#### About this exercise
If a line in the entries below holds the string "size", copy it.

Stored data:
+ + + + +

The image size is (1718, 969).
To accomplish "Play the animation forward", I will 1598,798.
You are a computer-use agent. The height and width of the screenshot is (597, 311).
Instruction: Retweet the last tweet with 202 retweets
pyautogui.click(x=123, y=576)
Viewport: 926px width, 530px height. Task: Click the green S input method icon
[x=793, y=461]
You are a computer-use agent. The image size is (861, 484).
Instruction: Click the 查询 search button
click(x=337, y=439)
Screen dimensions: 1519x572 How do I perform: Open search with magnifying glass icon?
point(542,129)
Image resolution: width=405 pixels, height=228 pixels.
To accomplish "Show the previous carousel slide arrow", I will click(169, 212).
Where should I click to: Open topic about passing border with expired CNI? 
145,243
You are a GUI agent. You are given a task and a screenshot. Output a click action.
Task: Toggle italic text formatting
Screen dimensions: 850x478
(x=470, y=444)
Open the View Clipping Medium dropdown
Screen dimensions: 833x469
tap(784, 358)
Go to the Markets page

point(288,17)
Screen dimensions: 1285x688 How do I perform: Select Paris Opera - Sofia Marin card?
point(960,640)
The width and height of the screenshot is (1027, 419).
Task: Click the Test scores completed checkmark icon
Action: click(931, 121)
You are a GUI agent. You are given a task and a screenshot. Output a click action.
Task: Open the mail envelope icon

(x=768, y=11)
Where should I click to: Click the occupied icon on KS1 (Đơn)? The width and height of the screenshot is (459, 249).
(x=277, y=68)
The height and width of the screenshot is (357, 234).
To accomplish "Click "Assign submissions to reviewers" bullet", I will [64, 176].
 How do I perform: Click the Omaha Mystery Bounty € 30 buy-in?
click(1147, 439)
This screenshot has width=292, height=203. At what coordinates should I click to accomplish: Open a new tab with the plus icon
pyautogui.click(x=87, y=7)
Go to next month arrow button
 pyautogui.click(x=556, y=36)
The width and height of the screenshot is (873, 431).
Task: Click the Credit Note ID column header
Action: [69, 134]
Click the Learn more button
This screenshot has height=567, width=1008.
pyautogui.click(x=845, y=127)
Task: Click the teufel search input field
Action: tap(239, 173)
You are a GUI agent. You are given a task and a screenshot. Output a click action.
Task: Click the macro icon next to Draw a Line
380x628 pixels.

+ + + + +

#### Solution to this problem
The image size is (1718, 969).
You are a computer-use agent. The image size is (861, 484).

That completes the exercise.